In this blog post, we will cover how we perform stacking using Carbon Black Response and how we can use this methodology to find anomalies in your environment. In reality, an awesome threat hunter would like to have the following data at their disposal:
For this blog post, we will focus on Real Time (RT) process executions within Carbon Black Response. The concept of stacking is simple, we start with collecting data of the same type and choose specific fields in which we want to perform frequency analysis on. Basically, we’re cherry picking specific processes we know attackers will use and abuse and store the results into a pivot table to view the data in various way not possible through the average interface. We can save the query results for each process to an excel file or a database depending on your preference. For this post, we use .csv as the default file extension with a pipe delimiter.

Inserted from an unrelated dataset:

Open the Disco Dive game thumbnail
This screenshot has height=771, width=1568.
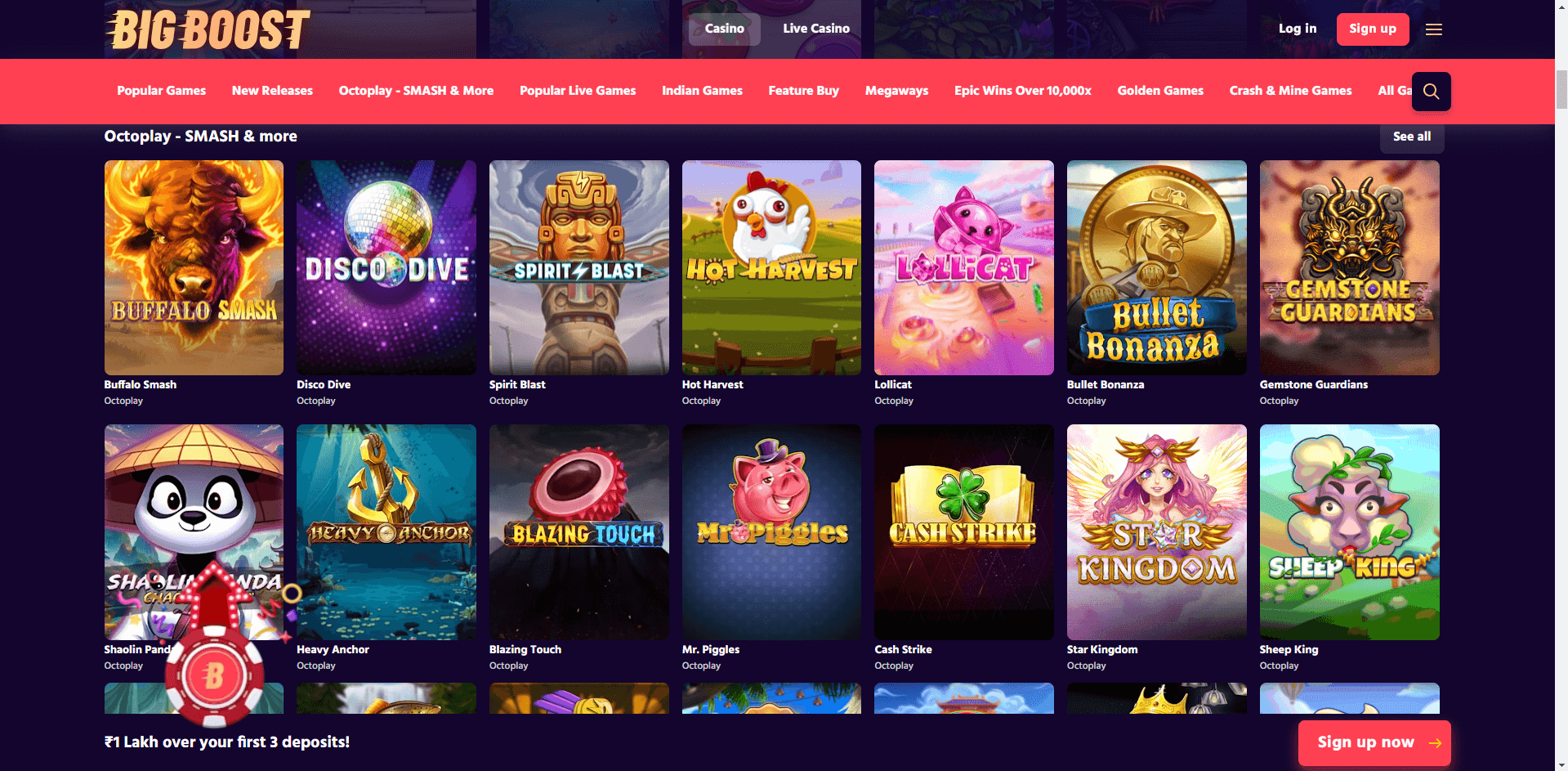pos(386,267)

For real time process executions, let’s roll with command line arguments to begin. We then pick a window of time we want to stack and then specify our Carbon Black Response query. In this example, I’ll use PowerShell, cscript, wscript and a few other queries to get us going. Let’s first inspect the config.json file:
To begin using this script, you must first add in your Carbon Black Response URL and API token (found under your user profile). Next, set the year, month, and day you wish to begin stacking. Just like the CBR: Intel Tester script, this tool will run a daily query starting with a specified date until it reaches the current date. The results will be saved to an output file named after each query you specify under the queries object. In this example, you will get six output files, each containing the results of their query with search results dating back to 2018/9/1, assuming your query syntax is correct and you have data dating back to this date. After your config.json is configured, you can run the script. Your standard output will show what query is currently running and for what day the process is searching for, as outlined below.
Once the query completes for your given date range, the worker will move on to the next item in the queue until the queue is empty.
Some queries are very intense and take a lot time to search. You should test each query with the intel tester before stacking them to ensure you’re not paging down 500,000 records (not that you can’t, just not ideal). You may be able to tune this script to remove noise from commonly used applications or scripts within your environment to help yield better results for your stack.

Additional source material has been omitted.